━━━ Trecho

Ao lado dessa modalidade informal de casamento, as Ordenações admitiam validade ao casamento religioso e ao contrato particular, assinado por duas testemunhas. O casamento civil, no entanto, ainda não era conhecido.

Somente com o Decreto 181, de 24 de janeiro de 1890, é que aqui veio a ser instituído o casamento civil, formalizando-se, a partir daí, sob as leis do Estado, a constituição da família, e deixando de reconhecer efeitos jurídicos às relações familiares de fato, bem como ao casamento religioso e ao casamento por contrato particular. Com efeito, como assinala Edgard de Moura Bittencourt[8]:

a união irregular só desponta como elemento de negação jurídica, a partir da instituição do casamento civil sob a forma legal, quando a Holanda a criou no século XVI e nos séculos posteriores acentuou-se a tendência de legislar-se sobre essa matéria. Anteriormente a essa conquista de institucionalização do matrimônio, as ligações estranhas a este não se apresentavam como problema: existia uma disciplina a respeito, tal como no Direito Romano, em que o concubinato era considerado casamento inferior, de segundo grau, e como no regime das Ordenações Filipinas, em que a ligação extra-matrimonial prolongada gerava direitos em favor da mulher.

Nessa linha, o Código Civil de 1916 ignorou por inteiro as uniões de fato entre pessoas desimpedidas, cuidando exclusivamente de cercar de sanções o concubinato adulterino, no objetivo de resguardar o patrimônio da família regularmente constituída pelo casamento. Assim, tratou de impedir doações do concubino casado ao seu “cúmplice” (art. 1.177), de vedar que este fosse instituído beneficiário em seguro de vida (art. 1.474) e de proibir que a concubina de testador casado fosse nomeada herdeira ou legatária (art. 1.719, III).

━━━━━━
━━━ Seção de dados

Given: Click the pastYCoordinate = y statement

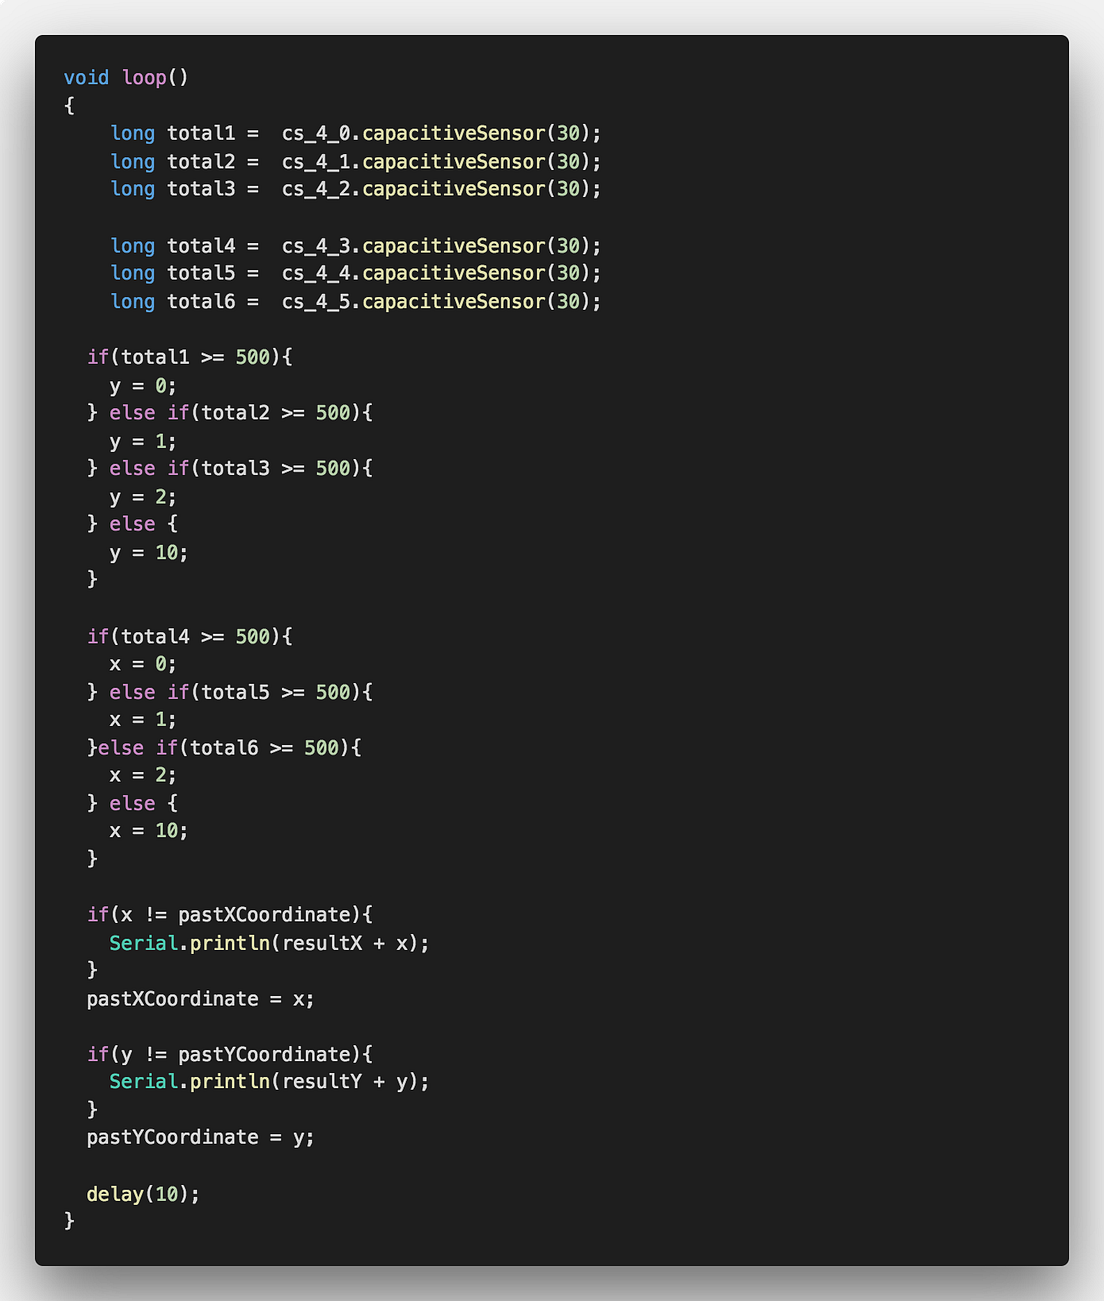Looking at the screenshot, I should (200, 1136).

━━━━━━

§ **Exercício proposto**
Troque "duas testemunhas" por "três testemunhas" ao reproduzir o trecho sobre o casamento, desde "Ao lado dessa" até "não era conhecido.", inclusive.

§ **Resultado**
Ao lado dessa modalidade informal de casamento, as Ordenações admitiam validade ao casamento religioso e ao contrato particular, assinado por três testemunhas. O casamento civil, no entanto, ainda não era conhecido.